Two morning ago, I did not hit my children—that would be a bit gauche, dontcha think?—but I sure got an idea of why people do. A short time after they woke up, dewy and innocent, my 4 and 6 years old children began a campaign of willful obstinance and obstructionism. Each of the little tasks that make up the larger process of getting their asses out the door by 8:30 became an opportunity for them to flop on the couch, to fight with each other, to feign illness. The clock ticked on, my every instruction fell on on deaf ears, and eventually I lost what little cool I had woken up with.

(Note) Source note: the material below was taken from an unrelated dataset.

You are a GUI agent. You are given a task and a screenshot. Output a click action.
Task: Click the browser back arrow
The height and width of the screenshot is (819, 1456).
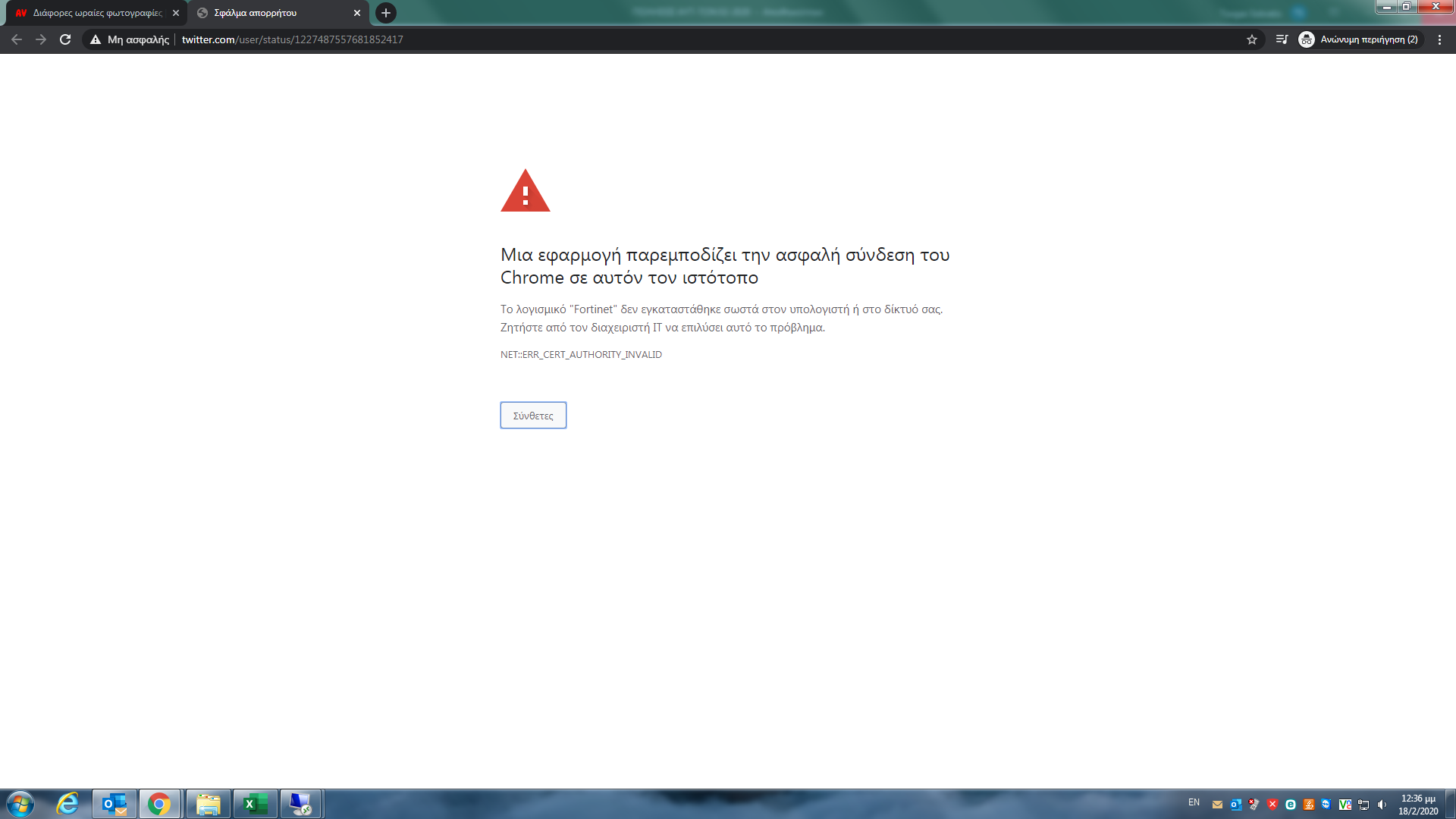(17, 39)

Suffice it to say that there’s not much fun or function in yelling at people who weren’t listening when you were talking calmly. And yelling at kids in particular feels like it might be a good idea until you start doing it, and then you realize it’s just not that satisfying. When we finally got them to their little urban summer camp, we were an hour late, and I was a hot mess of remnant anger mixed with a bit of regret at being the kind of father who has to verbally trounce his kids to get them out the door.
This is not the first time I’ve struggled with anger at the kids. I wrote about it a while back in a post called The Cutest Thing I’ve Ever Wanted to Kill, whose title pretty much tells you all you need to know about that: Me driven somewhat insane by people I happen to care a lot about. That was not a winter post. That was dead of summer, with more unscheduled time, this in half-rural Missouri at my grandparents.
Let’s agree that summer is evil, then. It brings out the worst in everyone. It leads to gunplay and shouting at preschoolers. For parents, the question still remains: why? I obviously am tempted to blame summer camp and their set of new rules about what campers should wear in the morning, and how their change of clothes should be packed. But there’s a more troubling answer out there: maybe it’s all the extra time with the kids. Maybe I’m just not cut out to spend entire days consecutively with my children, at least not in my current incarnation, as a dude with a lot of work to do and not enough hours in the day to get it done. In summer, the demands from work stay the same, the demands from family go up. I lack the grace to balance it all. And, as always, the innocent (and the dawdling) suffer.